The Wildest Insurance Fraud Scheme Texas Has Ever Seen

Texas Monthly, By Katie Vine, September 2020

Over a decade, Theodore Robert Wright III destroyed cars, yachts, and planes. That was only the half of it.

When federal agent Jim Reed drove into a small airport in the East Texas city of Athens mid-morning on September 15, 2014, he was expecting to find a straightforward case of arson—an easy case for the new guy. He introduced himself to the Athens Jet Center’s co-owners, two brothers in their seventies named Wayne and Gaylon Addkison, who led Reed to a small jet, a 1971 Cessna 500 Citation I, that looked like it had been barbecued on a rotisserie. “It was burned in half,” Wayne Addkison recalled. “The nose tipped on the ground and the back half was on the ground too.”
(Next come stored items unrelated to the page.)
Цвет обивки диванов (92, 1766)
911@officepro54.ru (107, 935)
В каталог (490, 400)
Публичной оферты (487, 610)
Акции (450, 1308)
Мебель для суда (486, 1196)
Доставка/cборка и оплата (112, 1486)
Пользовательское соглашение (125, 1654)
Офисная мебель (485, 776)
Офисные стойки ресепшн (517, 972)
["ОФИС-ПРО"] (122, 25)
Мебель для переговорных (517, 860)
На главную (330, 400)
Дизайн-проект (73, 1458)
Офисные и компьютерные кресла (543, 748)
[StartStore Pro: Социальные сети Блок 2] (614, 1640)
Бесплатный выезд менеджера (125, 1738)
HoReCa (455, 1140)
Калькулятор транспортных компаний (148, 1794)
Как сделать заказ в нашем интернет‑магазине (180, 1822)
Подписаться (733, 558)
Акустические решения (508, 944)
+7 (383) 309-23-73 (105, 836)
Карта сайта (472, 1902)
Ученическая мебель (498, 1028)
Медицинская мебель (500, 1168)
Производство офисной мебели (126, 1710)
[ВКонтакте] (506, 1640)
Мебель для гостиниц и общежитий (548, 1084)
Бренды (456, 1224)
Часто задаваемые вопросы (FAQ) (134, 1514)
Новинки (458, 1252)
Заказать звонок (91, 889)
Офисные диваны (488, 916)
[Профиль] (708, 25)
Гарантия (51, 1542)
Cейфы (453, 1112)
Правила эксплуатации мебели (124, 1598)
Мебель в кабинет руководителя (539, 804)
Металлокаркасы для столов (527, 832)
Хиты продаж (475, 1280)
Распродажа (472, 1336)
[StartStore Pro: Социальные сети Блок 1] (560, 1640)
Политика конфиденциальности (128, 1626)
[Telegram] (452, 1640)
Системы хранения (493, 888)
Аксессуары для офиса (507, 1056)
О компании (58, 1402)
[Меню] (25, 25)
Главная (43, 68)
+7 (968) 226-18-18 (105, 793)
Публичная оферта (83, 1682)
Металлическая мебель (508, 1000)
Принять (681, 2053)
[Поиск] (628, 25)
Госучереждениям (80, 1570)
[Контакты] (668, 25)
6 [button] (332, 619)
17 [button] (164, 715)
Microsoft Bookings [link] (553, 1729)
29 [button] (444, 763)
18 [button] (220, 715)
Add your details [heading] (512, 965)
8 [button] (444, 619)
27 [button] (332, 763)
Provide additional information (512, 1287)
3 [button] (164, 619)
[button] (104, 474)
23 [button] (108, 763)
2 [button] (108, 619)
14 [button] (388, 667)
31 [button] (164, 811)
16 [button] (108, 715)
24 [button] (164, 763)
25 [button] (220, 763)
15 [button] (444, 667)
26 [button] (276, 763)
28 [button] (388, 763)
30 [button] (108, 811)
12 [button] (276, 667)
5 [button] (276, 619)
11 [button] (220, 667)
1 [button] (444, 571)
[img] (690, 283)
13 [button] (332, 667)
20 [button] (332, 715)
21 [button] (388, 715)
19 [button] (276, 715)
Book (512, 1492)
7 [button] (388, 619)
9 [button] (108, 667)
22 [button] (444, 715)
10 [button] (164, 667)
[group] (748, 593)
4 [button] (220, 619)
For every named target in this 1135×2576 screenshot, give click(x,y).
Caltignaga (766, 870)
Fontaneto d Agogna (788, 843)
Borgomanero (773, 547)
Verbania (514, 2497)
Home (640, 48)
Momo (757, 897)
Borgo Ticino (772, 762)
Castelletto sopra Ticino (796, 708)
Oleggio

For two weeks the Citation had just been sitting on the tarmac at Athens Municipal Airport, next to the Jet Center, they told Reed. But two days before Reed’s visit, they’d come into work after receiving a call: the plane was in flames. Reed, a fit 29-year-old who was as careful with his clean-cut brown hair and clean-shaven face as he was with his deposition-ready phrasing, was only six months into his job as an agent for the Bureau of Alcohol, Tobacco, Firearms, and Explosives (ATF). Reed didn’t doubt that the fire was the result of arson: A mechanical failure on an inactive Citation was about as unlikely as a lightning strike. As one pilot would later say, “Planes don’t just catch fire in a hangar. They don’t spontaneously combust.” Driving out from Tyler, where he was based, Reed considered the typical arsonists who might be involved. Was this a teen vandal? A local troublemaker?

Later, when he reviewed the airport’s surveillance footage, he could see a shadow of a man thrown from the plane in a ball of fire when it exploded. He checked the area burn centers, hospitals, and morgues. Nobody had turned up with burns. Whoever set fire to the plane had somehow walked away in one piece.